### Required work
Every line below between the line holding "You are a computer-use agent. The" and the line holding "Instruction: Open the", inclusive, should be repeated exactly, and all other lines omitted.

### Data for processing
■ ■ ■ ■ ■ ■ ■

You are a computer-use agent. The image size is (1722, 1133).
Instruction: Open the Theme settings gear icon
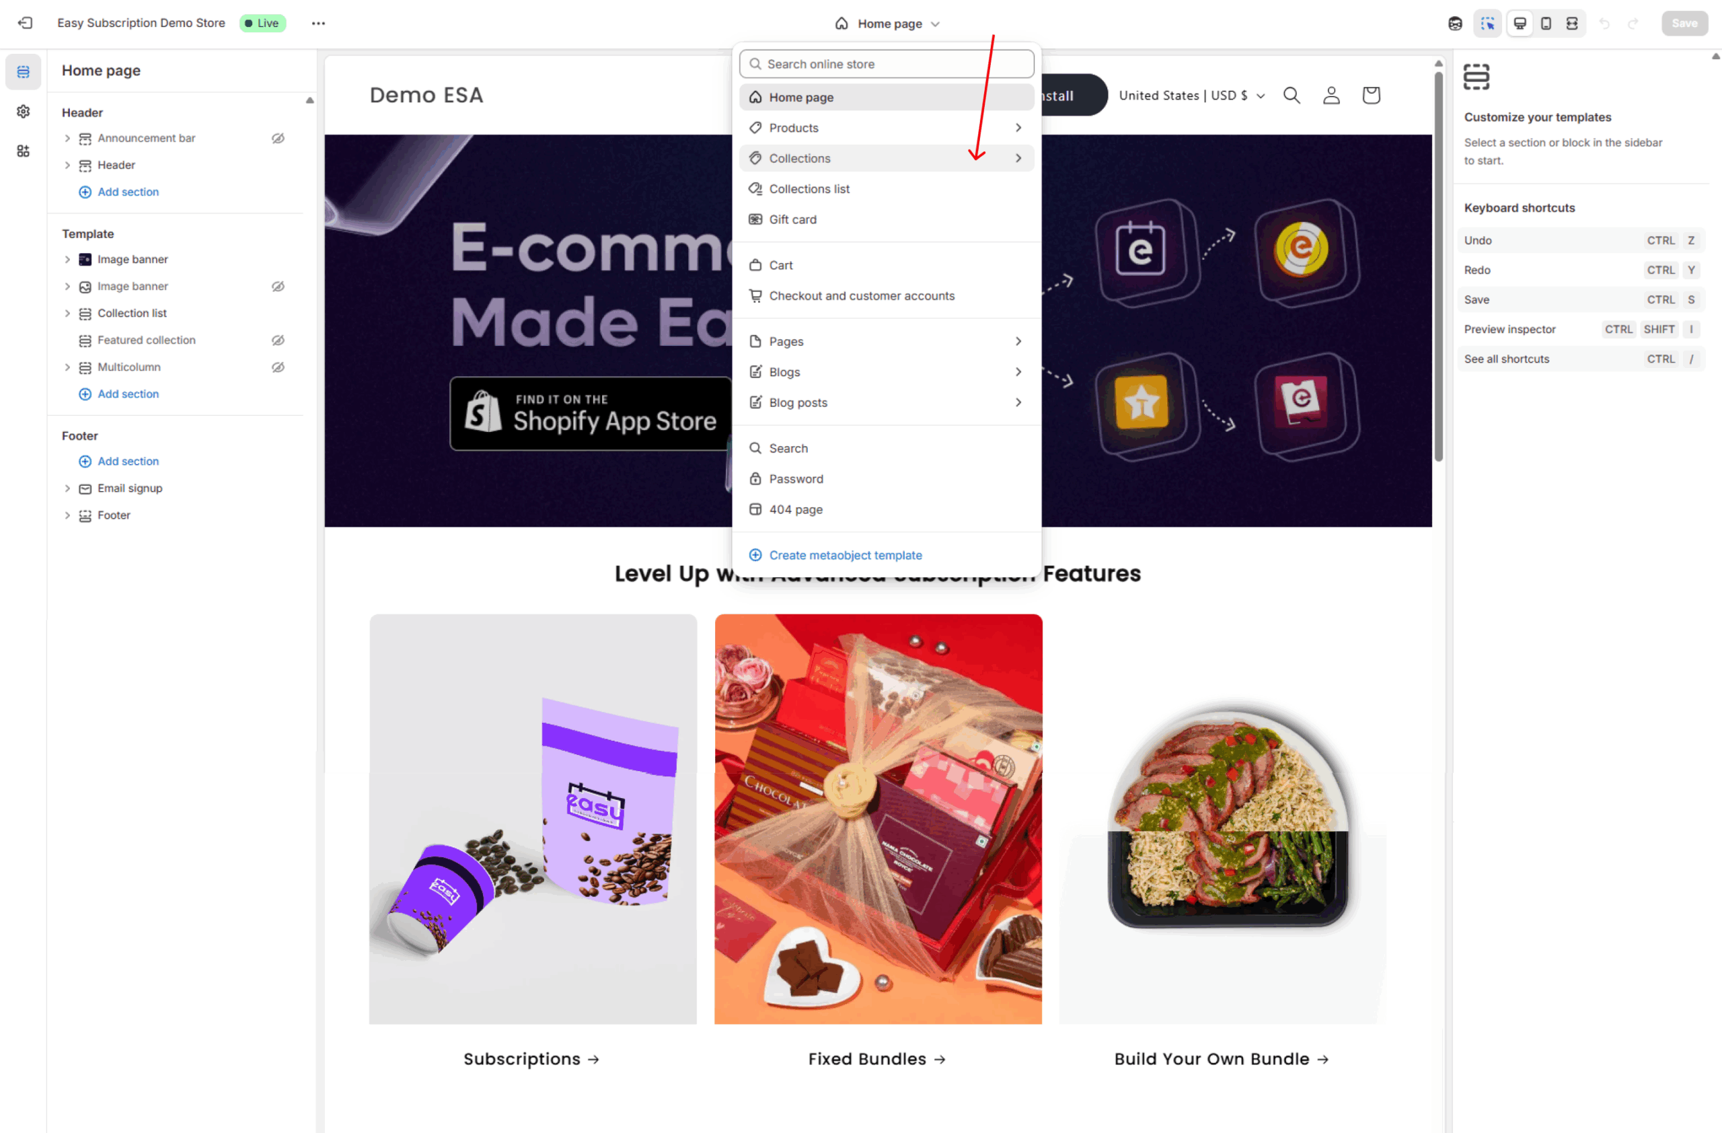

■ ■ ■ ■ ■ ■ ■

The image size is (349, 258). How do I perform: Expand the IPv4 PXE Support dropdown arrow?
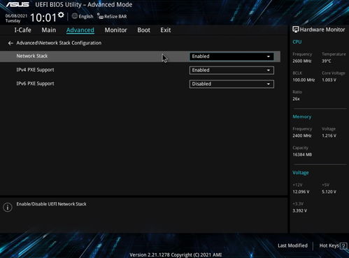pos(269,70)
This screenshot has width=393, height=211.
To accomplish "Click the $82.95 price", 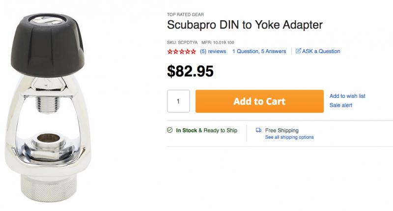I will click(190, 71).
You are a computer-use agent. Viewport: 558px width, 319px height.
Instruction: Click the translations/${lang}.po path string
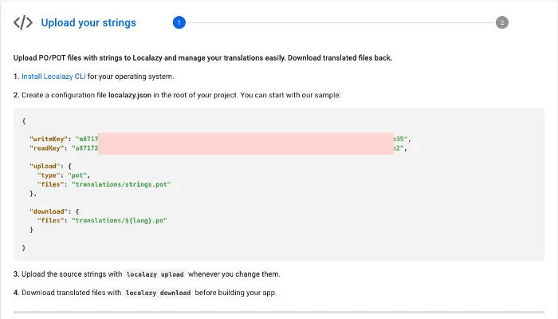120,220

■ ■ ■ ■ ■ ■ ■

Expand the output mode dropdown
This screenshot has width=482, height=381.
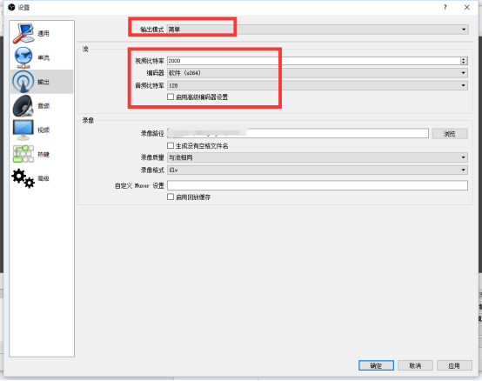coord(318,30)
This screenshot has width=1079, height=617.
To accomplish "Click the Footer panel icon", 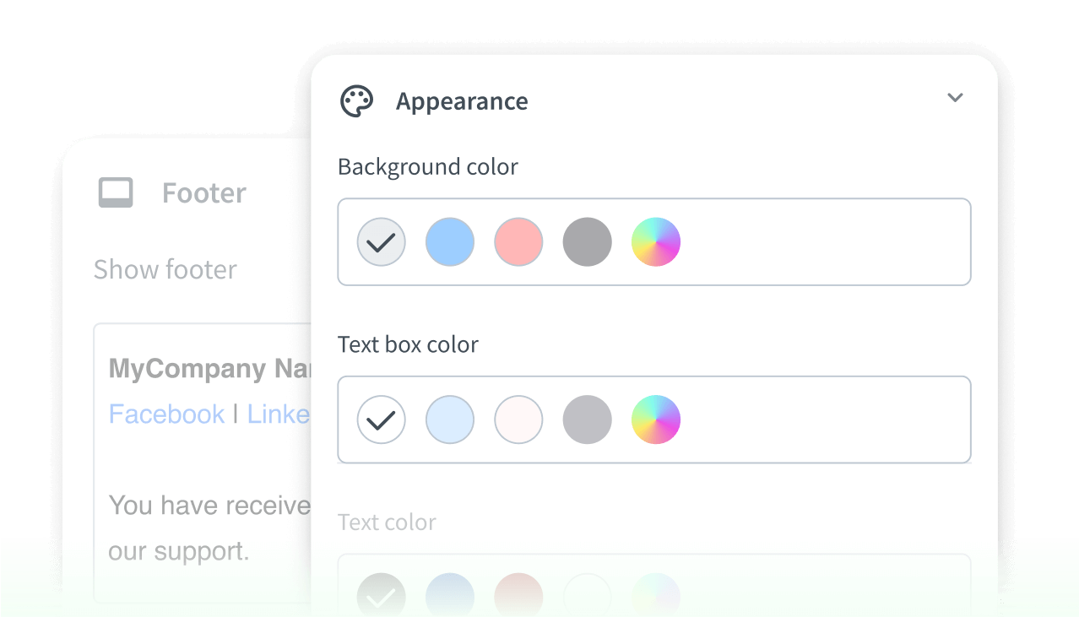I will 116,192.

■ ■ ■ ■ ■ ■ ■

### Answer to this problem
You are a computer-use agent. The image size is (1722, 1133).
Instruction: Open the Theme settings gear icon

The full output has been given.